- [WHAT TO DO]: Work out the number of lines below containing the word "bubble" and give nothing besides it.

▬▬▬▬▬▬

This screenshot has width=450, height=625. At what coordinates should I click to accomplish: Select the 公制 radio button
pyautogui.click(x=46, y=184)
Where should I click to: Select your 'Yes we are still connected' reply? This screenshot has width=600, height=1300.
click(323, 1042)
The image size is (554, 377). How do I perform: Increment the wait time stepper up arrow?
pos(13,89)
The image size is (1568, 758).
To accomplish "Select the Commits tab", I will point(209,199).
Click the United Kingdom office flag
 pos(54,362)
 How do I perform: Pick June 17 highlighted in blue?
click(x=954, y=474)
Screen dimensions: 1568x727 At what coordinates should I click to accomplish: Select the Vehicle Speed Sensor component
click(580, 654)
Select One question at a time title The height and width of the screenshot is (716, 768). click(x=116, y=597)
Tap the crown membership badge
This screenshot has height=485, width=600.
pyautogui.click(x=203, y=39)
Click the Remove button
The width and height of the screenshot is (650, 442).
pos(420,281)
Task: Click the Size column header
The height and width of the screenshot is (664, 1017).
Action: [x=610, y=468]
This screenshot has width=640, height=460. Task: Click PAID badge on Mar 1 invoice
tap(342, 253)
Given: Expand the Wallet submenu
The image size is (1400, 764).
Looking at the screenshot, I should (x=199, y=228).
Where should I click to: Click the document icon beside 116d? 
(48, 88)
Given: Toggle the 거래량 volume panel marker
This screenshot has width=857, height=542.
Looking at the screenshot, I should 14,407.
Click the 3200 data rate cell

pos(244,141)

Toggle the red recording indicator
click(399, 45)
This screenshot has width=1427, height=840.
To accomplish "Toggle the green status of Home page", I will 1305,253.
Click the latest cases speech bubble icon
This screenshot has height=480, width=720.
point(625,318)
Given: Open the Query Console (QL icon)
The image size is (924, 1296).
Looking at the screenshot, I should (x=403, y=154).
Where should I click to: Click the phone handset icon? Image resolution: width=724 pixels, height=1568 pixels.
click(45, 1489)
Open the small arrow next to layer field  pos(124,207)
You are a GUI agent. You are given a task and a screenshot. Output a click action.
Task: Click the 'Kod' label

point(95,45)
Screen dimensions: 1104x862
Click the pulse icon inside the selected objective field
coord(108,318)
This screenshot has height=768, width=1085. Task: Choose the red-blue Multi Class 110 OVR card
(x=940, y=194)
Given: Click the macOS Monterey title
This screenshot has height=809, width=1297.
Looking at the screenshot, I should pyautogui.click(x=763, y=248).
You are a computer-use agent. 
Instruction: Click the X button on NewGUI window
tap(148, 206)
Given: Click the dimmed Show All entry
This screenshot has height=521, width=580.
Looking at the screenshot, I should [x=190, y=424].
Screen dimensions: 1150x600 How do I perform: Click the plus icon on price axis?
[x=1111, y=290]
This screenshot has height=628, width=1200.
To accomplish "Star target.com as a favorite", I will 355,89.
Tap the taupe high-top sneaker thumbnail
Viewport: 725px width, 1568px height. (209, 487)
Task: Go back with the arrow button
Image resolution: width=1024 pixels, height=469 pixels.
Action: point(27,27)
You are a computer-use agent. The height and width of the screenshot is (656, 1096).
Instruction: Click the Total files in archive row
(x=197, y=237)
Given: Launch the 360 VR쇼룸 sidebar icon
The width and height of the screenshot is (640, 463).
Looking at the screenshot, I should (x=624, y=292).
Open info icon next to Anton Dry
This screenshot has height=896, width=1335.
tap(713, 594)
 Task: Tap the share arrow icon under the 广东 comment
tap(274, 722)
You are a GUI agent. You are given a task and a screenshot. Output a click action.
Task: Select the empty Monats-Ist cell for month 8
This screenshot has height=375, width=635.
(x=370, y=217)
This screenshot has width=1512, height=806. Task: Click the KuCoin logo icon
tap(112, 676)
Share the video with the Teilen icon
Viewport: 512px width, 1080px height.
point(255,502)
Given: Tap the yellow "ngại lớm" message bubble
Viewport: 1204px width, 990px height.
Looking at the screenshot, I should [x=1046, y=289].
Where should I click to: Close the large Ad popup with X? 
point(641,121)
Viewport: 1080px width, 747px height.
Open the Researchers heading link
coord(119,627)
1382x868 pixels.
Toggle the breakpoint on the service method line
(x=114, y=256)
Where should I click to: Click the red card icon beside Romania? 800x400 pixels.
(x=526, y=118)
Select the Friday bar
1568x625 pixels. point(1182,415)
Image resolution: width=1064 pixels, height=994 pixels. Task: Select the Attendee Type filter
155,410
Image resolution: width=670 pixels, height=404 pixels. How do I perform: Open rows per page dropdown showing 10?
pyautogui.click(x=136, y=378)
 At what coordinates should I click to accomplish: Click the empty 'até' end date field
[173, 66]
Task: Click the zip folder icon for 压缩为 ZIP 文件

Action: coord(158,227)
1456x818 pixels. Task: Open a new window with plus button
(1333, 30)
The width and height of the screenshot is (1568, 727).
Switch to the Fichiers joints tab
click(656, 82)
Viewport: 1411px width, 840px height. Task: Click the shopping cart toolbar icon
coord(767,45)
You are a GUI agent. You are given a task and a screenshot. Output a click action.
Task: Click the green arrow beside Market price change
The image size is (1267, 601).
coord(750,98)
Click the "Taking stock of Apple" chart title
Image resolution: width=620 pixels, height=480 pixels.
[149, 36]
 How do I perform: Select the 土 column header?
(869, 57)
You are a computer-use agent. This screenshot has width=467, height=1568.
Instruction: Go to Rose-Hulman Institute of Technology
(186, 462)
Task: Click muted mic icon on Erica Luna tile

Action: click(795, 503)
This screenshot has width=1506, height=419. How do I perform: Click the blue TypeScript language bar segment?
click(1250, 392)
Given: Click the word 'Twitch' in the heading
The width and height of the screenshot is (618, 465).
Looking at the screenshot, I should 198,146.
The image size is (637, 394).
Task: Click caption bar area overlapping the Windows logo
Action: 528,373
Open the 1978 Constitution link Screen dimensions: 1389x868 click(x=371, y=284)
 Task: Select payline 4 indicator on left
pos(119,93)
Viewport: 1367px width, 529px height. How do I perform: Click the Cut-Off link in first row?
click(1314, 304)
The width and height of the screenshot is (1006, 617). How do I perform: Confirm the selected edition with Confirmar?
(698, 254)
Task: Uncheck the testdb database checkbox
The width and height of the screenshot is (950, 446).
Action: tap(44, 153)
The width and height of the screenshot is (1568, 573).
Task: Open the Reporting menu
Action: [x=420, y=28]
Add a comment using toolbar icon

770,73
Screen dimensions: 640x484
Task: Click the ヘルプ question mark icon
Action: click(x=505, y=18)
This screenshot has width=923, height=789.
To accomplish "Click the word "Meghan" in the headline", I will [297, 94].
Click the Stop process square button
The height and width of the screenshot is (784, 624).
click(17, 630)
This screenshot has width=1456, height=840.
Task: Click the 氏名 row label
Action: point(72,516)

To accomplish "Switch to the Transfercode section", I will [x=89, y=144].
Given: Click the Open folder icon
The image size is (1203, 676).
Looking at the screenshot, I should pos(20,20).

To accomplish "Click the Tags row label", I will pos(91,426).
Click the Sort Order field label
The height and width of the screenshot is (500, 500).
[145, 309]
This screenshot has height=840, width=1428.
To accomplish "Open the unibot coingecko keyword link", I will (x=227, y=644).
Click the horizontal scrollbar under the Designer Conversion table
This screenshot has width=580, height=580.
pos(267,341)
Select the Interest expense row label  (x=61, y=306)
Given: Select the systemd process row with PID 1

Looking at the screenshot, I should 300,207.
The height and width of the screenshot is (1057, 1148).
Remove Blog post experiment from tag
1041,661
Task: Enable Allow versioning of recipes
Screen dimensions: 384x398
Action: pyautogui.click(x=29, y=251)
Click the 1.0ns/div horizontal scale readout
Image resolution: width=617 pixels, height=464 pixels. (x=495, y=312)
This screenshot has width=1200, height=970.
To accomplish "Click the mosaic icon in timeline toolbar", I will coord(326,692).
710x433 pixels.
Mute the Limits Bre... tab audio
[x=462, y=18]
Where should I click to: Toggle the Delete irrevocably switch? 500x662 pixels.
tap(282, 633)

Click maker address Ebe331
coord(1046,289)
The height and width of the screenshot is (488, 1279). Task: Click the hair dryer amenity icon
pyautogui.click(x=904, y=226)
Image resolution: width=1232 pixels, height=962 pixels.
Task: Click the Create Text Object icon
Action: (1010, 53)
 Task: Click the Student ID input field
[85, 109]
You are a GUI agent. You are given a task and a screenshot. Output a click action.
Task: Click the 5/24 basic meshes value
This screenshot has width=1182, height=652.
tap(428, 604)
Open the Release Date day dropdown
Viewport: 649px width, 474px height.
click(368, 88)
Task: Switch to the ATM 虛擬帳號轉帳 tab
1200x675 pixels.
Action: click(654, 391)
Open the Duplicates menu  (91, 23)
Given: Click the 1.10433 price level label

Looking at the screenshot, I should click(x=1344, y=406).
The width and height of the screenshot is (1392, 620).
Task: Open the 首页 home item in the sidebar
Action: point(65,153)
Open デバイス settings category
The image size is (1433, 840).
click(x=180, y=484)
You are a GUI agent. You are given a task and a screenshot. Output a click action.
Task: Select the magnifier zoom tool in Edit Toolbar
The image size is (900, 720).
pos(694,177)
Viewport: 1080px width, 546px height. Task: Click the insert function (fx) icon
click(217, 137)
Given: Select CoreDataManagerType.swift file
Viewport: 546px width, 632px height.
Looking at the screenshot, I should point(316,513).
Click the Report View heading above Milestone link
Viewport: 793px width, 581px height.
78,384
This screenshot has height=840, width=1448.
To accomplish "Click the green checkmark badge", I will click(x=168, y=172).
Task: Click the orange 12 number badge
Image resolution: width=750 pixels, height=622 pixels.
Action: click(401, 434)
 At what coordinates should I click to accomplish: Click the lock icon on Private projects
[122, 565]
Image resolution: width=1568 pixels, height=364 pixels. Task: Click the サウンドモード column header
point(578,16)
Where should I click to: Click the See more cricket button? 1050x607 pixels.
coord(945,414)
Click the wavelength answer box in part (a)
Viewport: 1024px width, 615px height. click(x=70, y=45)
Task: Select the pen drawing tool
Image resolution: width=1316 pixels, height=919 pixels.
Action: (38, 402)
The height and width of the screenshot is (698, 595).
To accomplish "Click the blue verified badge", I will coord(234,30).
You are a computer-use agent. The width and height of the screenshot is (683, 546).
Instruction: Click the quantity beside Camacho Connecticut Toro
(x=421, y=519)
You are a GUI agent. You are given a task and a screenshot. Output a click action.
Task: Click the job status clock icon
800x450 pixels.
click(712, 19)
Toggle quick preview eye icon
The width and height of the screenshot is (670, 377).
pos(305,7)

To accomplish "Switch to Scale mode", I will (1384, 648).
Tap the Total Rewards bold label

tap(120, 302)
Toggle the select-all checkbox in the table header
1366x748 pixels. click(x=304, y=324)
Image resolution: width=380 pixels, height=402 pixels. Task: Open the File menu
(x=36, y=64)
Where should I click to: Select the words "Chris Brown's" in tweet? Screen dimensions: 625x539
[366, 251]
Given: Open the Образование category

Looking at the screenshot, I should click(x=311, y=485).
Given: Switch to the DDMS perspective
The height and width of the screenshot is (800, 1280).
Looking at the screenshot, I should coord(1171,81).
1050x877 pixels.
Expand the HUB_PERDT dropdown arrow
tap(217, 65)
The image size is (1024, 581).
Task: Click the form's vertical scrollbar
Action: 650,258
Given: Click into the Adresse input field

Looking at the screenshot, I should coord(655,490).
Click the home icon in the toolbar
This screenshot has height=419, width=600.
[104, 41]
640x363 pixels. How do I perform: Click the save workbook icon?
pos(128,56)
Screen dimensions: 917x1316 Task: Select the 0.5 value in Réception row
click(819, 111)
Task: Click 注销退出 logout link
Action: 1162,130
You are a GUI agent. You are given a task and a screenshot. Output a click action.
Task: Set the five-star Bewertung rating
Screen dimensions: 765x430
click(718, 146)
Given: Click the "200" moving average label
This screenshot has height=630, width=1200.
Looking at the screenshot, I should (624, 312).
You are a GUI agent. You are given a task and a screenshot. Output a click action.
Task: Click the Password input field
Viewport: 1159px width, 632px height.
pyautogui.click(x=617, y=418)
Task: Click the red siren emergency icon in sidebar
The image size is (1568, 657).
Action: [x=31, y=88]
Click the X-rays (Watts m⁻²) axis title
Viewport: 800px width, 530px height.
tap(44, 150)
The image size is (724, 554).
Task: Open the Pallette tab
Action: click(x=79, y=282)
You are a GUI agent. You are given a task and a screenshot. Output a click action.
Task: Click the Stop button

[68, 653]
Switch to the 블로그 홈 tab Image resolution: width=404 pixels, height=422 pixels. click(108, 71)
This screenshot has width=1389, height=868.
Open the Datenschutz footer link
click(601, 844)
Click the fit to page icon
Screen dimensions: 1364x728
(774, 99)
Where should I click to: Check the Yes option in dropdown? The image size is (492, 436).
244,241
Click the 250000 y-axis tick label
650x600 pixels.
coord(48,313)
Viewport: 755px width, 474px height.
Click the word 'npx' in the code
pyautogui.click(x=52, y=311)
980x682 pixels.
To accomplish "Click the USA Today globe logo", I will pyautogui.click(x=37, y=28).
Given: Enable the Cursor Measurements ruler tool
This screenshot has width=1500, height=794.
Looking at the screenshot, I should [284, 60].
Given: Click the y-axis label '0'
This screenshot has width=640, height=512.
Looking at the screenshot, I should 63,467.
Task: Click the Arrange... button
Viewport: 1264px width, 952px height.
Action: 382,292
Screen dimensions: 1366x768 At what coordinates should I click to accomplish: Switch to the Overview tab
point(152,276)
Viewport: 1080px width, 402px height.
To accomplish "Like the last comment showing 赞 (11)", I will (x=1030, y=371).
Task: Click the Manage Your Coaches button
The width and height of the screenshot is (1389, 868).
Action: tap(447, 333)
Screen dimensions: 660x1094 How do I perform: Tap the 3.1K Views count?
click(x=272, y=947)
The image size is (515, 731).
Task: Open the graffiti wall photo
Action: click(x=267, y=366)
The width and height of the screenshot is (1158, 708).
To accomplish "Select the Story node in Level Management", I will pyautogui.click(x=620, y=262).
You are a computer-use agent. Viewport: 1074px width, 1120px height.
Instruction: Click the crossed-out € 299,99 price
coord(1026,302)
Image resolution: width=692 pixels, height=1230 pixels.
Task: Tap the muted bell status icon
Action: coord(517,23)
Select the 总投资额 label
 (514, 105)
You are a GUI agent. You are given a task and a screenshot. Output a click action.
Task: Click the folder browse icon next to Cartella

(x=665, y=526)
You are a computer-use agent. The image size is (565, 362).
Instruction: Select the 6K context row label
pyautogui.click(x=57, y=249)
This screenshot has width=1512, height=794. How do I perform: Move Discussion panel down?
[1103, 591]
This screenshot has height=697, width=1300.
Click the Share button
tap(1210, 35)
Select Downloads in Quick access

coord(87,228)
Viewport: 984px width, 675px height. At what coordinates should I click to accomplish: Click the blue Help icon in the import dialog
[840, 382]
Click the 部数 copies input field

▬▬▬▬▬▬

- [RESPONSE]: 2